# Request:
Reproduce the rows below, substituting "screen capture" for each occurrence of "screenshot" and leaving all other text unchanged.

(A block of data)
★ ★ ★ ★ ★ ★ ★

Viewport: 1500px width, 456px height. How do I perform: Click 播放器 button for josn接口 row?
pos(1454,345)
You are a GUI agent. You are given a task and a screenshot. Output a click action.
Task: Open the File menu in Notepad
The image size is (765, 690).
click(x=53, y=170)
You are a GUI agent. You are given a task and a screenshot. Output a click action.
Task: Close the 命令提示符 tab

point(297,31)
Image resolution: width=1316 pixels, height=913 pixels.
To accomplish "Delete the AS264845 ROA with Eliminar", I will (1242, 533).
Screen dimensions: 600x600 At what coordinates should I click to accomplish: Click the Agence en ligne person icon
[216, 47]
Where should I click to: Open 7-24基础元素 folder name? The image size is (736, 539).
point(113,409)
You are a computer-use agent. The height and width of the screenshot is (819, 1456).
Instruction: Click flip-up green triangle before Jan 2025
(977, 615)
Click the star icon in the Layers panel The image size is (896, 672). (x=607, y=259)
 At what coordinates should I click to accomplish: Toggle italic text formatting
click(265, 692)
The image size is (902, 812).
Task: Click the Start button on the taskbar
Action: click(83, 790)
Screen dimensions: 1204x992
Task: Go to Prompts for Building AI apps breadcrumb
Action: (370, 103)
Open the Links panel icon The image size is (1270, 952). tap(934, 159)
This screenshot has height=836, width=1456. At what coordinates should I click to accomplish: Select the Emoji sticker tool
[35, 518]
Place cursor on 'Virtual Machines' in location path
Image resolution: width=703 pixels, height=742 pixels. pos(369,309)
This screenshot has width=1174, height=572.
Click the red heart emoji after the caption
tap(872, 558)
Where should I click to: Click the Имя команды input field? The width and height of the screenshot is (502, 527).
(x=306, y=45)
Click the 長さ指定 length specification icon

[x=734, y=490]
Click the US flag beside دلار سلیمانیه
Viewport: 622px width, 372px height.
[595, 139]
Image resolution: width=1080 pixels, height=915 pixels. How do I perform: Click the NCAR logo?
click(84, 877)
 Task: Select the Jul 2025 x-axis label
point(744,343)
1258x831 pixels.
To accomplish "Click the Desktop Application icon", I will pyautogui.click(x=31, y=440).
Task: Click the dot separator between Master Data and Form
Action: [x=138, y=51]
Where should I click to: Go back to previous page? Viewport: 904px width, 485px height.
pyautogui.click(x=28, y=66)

★ ★ ★ ★ ★ ★ ★

# Task output:
Viewport: 1500px width, 456px height. How do I perform: Click 播放器 button for josn接口 row?
pos(1454,345)
You are a GUI agent. You are given a task and a screen capture. Output a click action.
Task: Open the File menu in Notepad
The image size is (765, 690).
click(x=53, y=170)
You are a GUI agent. You are given a task and a screen capture. Output a click action.
Task: Close the 命令提示符 tab

point(297,31)
Image resolution: width=1316 pixels, height=913 pixels.
To accomplish "Delete the AS264845 ROA with Eliminar", I will (1242, 533).
Screen dimensions: 600x600 At what coordinates should I click to accomplish: Click the Agence en ligne person icon
[216, 47]
Where should I click to: Open 7-24基础元素 folder name? The image size is (736, 539).
point(113,409)
You are a computer-use agent. The height and width of the screen capture is (819, 1456).
Instruction: Click flip-up green triangle before Jan 2025
(977, 615)
Click the star icon in the Layers panel The image size is (896, 672). (x=607, y=259)
 At what coordinates should I click to accomplish: Toggle italic text formatting
click(265, 692)
The image size is (902, 812).
Task: Click the Start button on the taskbar
Action: click(83, 790)
Screen dimensions: 1204x992
Task: Go to Prompts for Building AI apps breadcrumb
Action: (370, 103)
Open the Links panel icon The image size is (1270, 952). tap(934, 159)
This screen capture has height=836, width=1456. At what coordinates should I click to accomplish: Select the Emoji sticker tool
[35, 518]
Place cursor on 'Virtual Machines' in location path
Image resolution: width=703 pixels, height=742 pixels. pos(369,309)
This screen capture has width=1174, height=572.
Click the red heart emoji after the caption
tap(872, 558)
Where should I click to: Click the Имя команды input field? The width and height of the screen capture is (502, 527).
(x=306, y=45)
Click the 長さ指定 length specification icon

[x=734, y=490]
Click the US flag beside دلار سلیمانیه
Viewport: 622px width, 372px height.
[595, 139]
Image resolution: width=1080 pixels, height=915 pixels. How do I perform: Click the NCAR logo?
click(84, 877)
 Task: Select the Jul 2025 x-axis label
point(744,343)
1258x831 pixels.
To accomplish "Click the Desktop Application icon", I will pyautogui.click(x=31, y=440).
Task: Click the dot separator between Master Data and Form
Action: [x=138, y=51]
Where should I click to: Go back to previous page? Viewport: 904px width, 485px height.
pyautogui.click(x=28, y=66)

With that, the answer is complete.